Social robots that are fabricated to interact with humans and to help them in education, healthcare, etc., are required to have an interactive behavior similar to humans. One of the important interactive behaviors of humans is social eye gaze. Eye gaze is significantly more important than other nonverbal signals; it is shown that eyes are special cognitive stimuli with unique hardwired pathways in the brain dedicated to their interpretation. Studying the literature, we found out that in previous researches conducted to control the social robots’ gaze behavior, human gaze behavior was investigated in some limited situations such as two- or three-way conversation in order to extract the pattern of this behavior. Therefore, increasing the variety of studied social situations is a way to fill this gap.

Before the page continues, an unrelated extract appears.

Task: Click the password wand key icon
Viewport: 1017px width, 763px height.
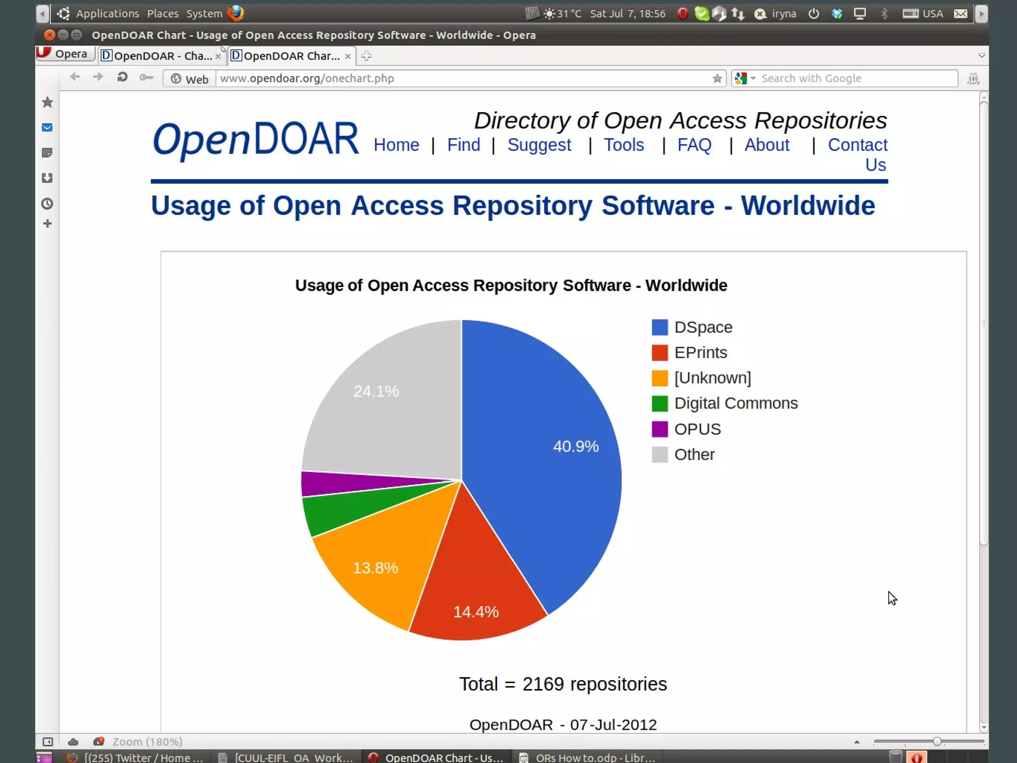Action: point(146,77)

In order to design a gaze control system for a social robot, it is required to find out details about the human gaze behavior. The purpose of this research is to propose an empirical motion-time pattern for human gaze behavior in a number of different social situations; these situations include scenes with 2 to 4 people in a prepared video where the people in the scene show the social behaviors of "talking", "waving", "pointing", "entering the scene" and "exiting the scene" in a structured way. Fifteen normal adults (mean age: 24 and std: 3.3 years) watched this movie and their gaze position was recorded by an eye tracker system (SR-Research EyeLink 1000 plus). Next, by using the genetic algorithm (which is an optimization process), we were able to extract the relative coefficient of each of the mentioned social behaviors in our proposed model. The results of reconstructing the participants' gaze on the test data are very similar to the real performance of the subjects. Finally, the ability to implement this model was successfully tested by implementing it on a Nao robot, and its positive performance was confirmed using a survey. The model showed significant differences between the two studied situations in 3 questions out of the whole survey’s 10 questions.